(Data records)
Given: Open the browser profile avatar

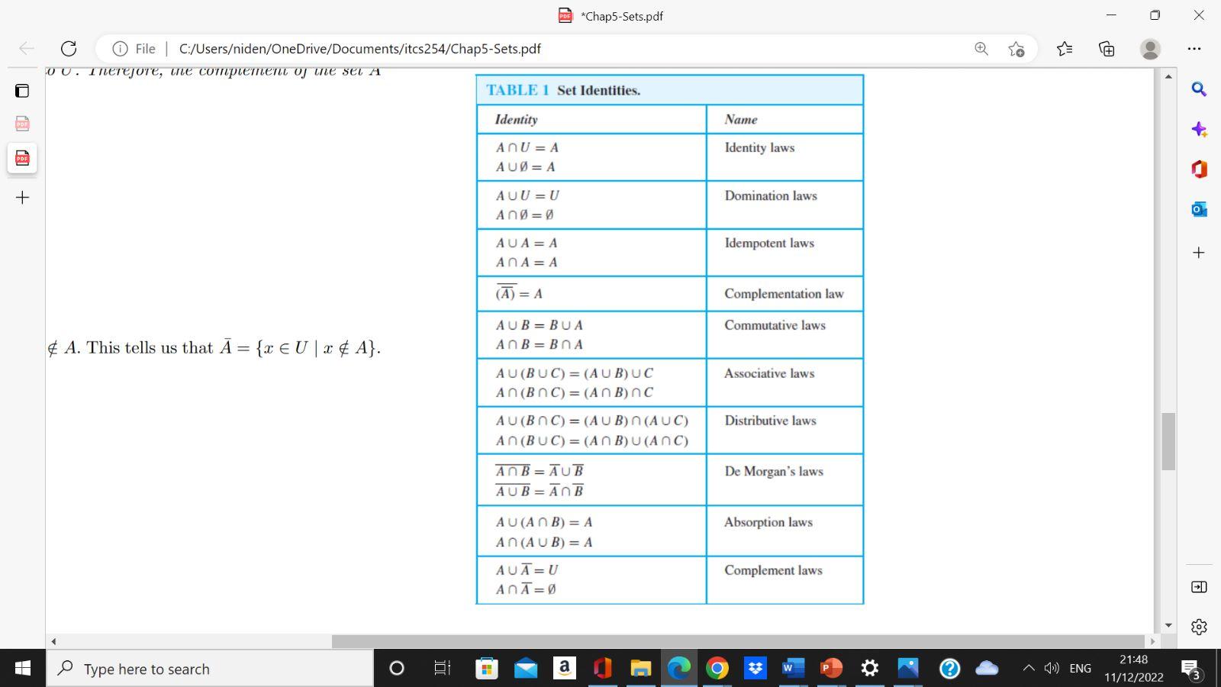Looking at the screenshot, I should click(1151, 48).
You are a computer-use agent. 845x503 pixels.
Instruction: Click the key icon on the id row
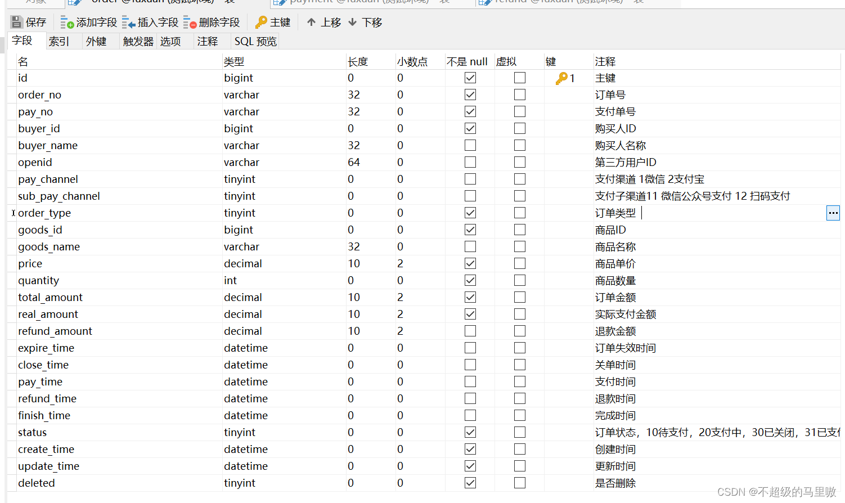coord(563,78)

**WHAT THE EXERCISE ASKS:** Reproduce each line above that contains the word "pixels".

**SOLUTION TO THIS EXERCISE:**
You are a computer-use agent. 845x503 pixels.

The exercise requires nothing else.